Using parallelization in VisTrails modules

This chapters presents different techniques for using parallelization inside the code of your VisTrails modules.

Threading

VisTrails is single-threaded: the modules are executed one after the other, and while you are free to use threads in your module’s compute() method, you should not interact with VisTrails from other threads.
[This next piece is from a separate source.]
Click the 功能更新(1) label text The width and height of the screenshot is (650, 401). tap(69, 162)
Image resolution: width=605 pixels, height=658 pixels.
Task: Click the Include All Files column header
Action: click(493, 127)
Note that because of the restrictions of the CPython interpreter, you might not improve performance by using this type of parallelization: the interpreter has a lock, preventing two threads from executing Python code at the same time. If you are not already, consider using packages such as NumPy which provides efficient numerical functions implemented in C (and parallelizable).

Multiprocessing

Use of the multiprocessing package introduced with Python 2.6 is possible in VisTrails. This is generally the preferred way of performing multiple computational tasks in parallel in Python, and will effectively leverage multiple cores; please refer to the official documentation for more details.

IPython

You can access IPython clusters through the Parallel Flow package, via the provided API. Simply declare it in your package’s dependencies, and import vistrails.packages.parallelflow.api. This module provides the following:

get_client(ask=True) -> IPython.parallel.Client or None
Low-level function giving you a Client connected to the cluster, or None. If not connected to a cluster or if no engines are available, the ask parameter controllers whether to offer the user to take automatic action.
direct_view(ask=True) -> IPython.parallel.DirectView or None

Gives you a view on the engines of the cluster, which you can use to submit tasks. This is currently equivalent to calling get_client()[:].

You should probably use load_balanced_view() instead.

load_balanced_view(ask=True) -> IPython.parallel.LoadBalancedView or None
Gives you a load-balanced view on the engines of the cluster, which you can * use to submit tasks. It is the preferred way of submitting tasks. This is currently equivalent to calling get_client().load_balanced_view().